▸ **Your goal**:
What is needed here is an exact copy of every entry.

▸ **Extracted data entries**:

════════════════

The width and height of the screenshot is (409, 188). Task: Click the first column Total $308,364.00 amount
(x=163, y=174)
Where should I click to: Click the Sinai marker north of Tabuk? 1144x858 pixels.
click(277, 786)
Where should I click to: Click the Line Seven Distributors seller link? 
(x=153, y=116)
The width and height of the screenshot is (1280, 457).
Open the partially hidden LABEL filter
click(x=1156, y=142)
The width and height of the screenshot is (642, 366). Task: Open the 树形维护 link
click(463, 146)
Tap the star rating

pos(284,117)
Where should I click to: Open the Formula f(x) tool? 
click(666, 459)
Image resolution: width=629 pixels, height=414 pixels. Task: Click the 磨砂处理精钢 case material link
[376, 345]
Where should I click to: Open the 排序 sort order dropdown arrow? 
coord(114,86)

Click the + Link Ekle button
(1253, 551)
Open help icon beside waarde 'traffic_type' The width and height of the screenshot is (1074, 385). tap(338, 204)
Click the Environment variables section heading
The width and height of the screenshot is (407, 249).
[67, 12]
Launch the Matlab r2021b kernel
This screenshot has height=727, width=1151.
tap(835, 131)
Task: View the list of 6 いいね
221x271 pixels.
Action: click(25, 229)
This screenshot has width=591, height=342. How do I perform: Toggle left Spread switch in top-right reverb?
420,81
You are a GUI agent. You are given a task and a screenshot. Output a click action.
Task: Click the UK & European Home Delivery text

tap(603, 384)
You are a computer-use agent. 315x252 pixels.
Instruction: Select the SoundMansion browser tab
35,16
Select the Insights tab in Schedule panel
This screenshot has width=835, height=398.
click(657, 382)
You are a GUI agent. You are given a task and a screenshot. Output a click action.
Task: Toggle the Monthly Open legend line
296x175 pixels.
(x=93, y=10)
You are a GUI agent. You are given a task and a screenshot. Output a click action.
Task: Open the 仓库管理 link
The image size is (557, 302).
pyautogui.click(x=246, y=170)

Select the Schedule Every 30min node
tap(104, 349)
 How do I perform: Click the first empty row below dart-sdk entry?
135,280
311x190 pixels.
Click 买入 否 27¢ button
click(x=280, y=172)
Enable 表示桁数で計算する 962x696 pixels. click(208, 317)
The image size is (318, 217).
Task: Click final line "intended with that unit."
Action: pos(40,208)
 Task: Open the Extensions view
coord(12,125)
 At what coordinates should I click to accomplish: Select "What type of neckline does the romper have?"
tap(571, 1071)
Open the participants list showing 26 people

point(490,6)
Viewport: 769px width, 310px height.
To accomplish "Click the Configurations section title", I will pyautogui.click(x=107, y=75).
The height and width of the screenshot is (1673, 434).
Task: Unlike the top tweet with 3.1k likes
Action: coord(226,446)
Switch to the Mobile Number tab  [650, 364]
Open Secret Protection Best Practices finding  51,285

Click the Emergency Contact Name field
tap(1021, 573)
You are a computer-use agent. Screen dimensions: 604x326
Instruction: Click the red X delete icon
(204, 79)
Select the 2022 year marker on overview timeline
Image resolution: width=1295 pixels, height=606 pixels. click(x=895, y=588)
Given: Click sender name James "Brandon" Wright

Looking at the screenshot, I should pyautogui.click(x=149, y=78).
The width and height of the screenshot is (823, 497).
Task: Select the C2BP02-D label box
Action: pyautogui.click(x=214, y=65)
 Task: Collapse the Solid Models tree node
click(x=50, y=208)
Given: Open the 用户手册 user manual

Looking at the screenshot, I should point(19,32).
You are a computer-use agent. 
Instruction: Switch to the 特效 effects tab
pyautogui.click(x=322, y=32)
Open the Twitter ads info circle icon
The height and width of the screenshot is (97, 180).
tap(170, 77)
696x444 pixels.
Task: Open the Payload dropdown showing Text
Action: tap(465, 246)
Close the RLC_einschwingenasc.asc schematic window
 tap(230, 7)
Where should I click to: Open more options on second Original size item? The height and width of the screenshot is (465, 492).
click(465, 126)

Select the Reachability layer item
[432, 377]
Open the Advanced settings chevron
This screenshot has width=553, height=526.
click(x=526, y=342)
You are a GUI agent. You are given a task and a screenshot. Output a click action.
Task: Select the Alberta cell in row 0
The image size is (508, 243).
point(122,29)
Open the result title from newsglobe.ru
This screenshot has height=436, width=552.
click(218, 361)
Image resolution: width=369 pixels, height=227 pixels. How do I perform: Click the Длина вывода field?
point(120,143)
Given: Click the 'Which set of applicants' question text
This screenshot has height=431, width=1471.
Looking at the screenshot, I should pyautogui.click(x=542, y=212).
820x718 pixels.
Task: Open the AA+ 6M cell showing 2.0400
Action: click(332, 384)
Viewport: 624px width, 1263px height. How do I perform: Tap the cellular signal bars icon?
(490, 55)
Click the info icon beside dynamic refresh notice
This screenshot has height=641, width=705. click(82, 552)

════════════════

▸ **Solved problem**:
The width and height of the screenshot is (409, 188). Task: Click the first column Total $308,364.00 amount
(x=163, y=174)
Where should I click to: Click the Sinai marker north of Tabuk? 1144x858 pixels.
click(277, 786)
Where should I click to: Click the Line Seven Distributors seller link? 
(x=153, y=116)
The width and height of the screenshot is (1280, 457).
Open the partially hidden LABEL filter
click(x=1156, y=142)
The width and height of the screenshot is (642, 366). Task: Open the 树形维护 link
click(463, 146)
Tap the star rating

pos(284,117)
Where should I click to: Open the Formula f(x) tool? 
click(666, 459)
Image resolution: width=629 pixels, height=414 pixels. Task: Click the 磨砂处理精钢 case material link
[376, 345]
Where should I click to: Open the 排序 sort order dropdown arrow? 
coord(114,86)

Click the + Link Ekle button
(1253, 551)
Open help icon beside waarde 'traffic_type' The width and height of the screenshot is (1074, 385). tap(338, 204)
Click the Environment variables section heading
The width and height of the screenshot is (407, 249).
[67, 12]
Launch the Matlab r2021b kernel
This screenshot has height=727, width=1151.
tap(835, 131)
Task: View the list of 6 いいね
221x271 pixels.
Action: click(25, 229)
This screenshot has width=591, height=342. How do I perform: Toggle left Spread switch in top-right reverb?
420,81
You are a GUI agent. You are given a task and a screenshot. Output a click action.
Task: Click the UK & European Home Delivery text

tap(603, 384)
You are a computer-use agent. 315x252 pixels.
Instruction: Select the SoundMansion browser tab
35,16
Select the Insights tab in Schedule panel
This screenshot has width=835, height=398.
click(657, 382)
You are a GUI agent. You are given a task and a screenshot. Output a click action.
Task: Toggle the Monthly Open legend line
296x175 pixels.
(x=93, y=10)
You are a GUI agent. You are given a task and a screenshot. Output a click action.
Task: Open the 仓库管理 link
The image size is (557, 302).
pyautogui.click(x=246, y=170)

Select the Schedule Every 30min node
tap(104, 349)
 How do I perform: Click the first empty row below dart-sdk entry?
135,280
311x190 pixels.
Click 买入 否 27¢ button
click(x=280, y=172)
Enable 表示桁数で計算する 962x696 pixels. click(208, 317)
The image size is (318, 217).
Task: Click final line "intended with that unit."
Action: pos(40,208)
 Task: Open the Extensions view
coord(12,125)
 At what coordinates should I click to accomplish: Select "What type of neckline does the romper have?"
tap(571, 1071)
Open the participants list showing 26 people

point(490,6)
Viewport: 769px width, 310px height.
To accomplish "Click the Configurations section title", I will pyautogui.click(x=107, y=75).
The height and width of the screenshot is (1673, 434).
Task: Unlike the top tweet with 3.1k likes
Action: coord(226,446)
Switch to the Mobile Number tab  [650, 364]
Open Secret Protection Best Practices finding  51,285

Click the Emergency Contact Name field
tap(1021, 573)
You are a computer-use agent. Screen dimensions: 604x326
Instruction: Click the red X delete icon
(204, 79)
Select the 2022 year marker on overview timeline
Image resolution: width=1295 pixels, height=606 pixels. click(x=895, y=588)
Given: Click sender name James "Brandon" Wright

Looking at the screenshot, I should pyautogui.click(x=149, y=78).
The width and height of the screenshot is (823, 497).
Task: Select the C2BP02-D label box
Action: pyautogui.click(x=214, y=65)
 Task: Collapse the Solid Models tree node
click(x=50, y=208)
Given: Open the 用户手册 user manual

Looking at the screenshot, I should point(19,32).
You are a computer-use agent. 
Instruction: Switch to the 特效 effects tab
pyautogui.click(x=322, y=32)
Open the Twitter ads info circle icon
The height and width of the screenshot is (97, 180).
tap(170, 77)
696x444 pixels.
Task: Open the Payload dropdown showing Text
Action: tap(465, 246)
Close the RLC_einschwingenasc.asc schematic window
 tap(230, 7)
Where should I click to: Open more options on second Original size item? The height and width of the screenshot is (465, 492).
click(465, 126)

Select the Reachability layer item
[432, 377]
Open the Advanced settings chevron
This screenshot has width=553, height=526.
click(x=526, y=342)
You are a GUI agent. You are given a task and a screenshot. Output a click action.
Task: Select the Alberta cell in row 0
The image size is (508, 243).
point(122,29)
Open the result title from newsglobe.ru
This screenshot has height=436, width=552.
click(218, 361)
Image resolution: width=369 pixels, height=227 pixels. How do I perform: Click the Длина вывода field?
point(120,143)
Given: Click the 'Which set of applicants' question text
This screenshot has height=431, width=1471.
Looking at the screenshot, I should pyautogui.click(x=542, y=212).
820x718 pixels.
Task: Open the AA+ 6M cell showing 2.0400
Action: click(332, 384)
Viewport: 624px width, 1263px height. How do I perform: Tap the cellular signal bars icon?
(490, 55)
Click the info icon beside dynamic refresh notice
This screenshot has height=641, width=705. click(82, 552)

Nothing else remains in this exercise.